Experimental set-up to increase mechanical stress on insect exoskeletons. (a) Photo of custom made centrifuge showing the standardized insect cages with individual heating and LED lighting. The red, dashed box highlights a locust in the set-up. The centrifuge had a diameter of 2 m and allowed to apply continuous hypergravity conditions up to 10 g to the insects. (b) The locust Locusta migratoria is a typical model organism for biomechanical studies on insect cuticle. The cylindrical, thin-walled tibiae of the hind legs allow to apply standard engineering methods for biomechanical tests. (c) The hind leg tibia of L. migratoria showing the nomenclature used throughout the manuscript. (d) Schematic illustration of the cantilever bending experiments, where l is the distance between the sample holder and actuator, and d the deflected distance, when a load F is applied with constant speed. (e) Typical force–displacement curve of a cantilever bending test on a hind leg tibia. The red highlighted part indicates the linear elastic region used for Young’s modulus calculation. Panels (a) and (b) with kind permission from Marcus Meyer Photography.

2. Methods

(a) . Animal keeping and exposure to hypergravity

Locusta migratoria (Linneaus 1758) were bought at fifth instar and kept in a controlled 12 h day/12 h night cycle until final moult. Insects were fed with fresh plant material ad libitum. For all locust, pre-treatment and post-treatment weight and survival during treatment was documented.

→ **WHAT THIS TASK INVOLVES**:
Rewrite the paragraph of the locust exoskeleton text that begins "Locusta migratoria (Linneaus 1758) were bought" as a brief bulleted list that keeps its main facts.

→ **PROVIDED MATERIAL**:
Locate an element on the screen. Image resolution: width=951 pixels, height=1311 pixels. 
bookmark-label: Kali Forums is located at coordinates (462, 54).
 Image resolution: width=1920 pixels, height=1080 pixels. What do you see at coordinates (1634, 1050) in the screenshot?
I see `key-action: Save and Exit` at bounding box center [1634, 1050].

→ **OUTPUT FOR THIS EXERCISE**:
- Locusta migratoria were bought at fifth instar.
- They were kept on a controlled 12 h day/12 h night cycle until final moult.
- They were fed fresh plant material ad libitum.
- For every locust, weight before and after treatment and survival during treatment were documented.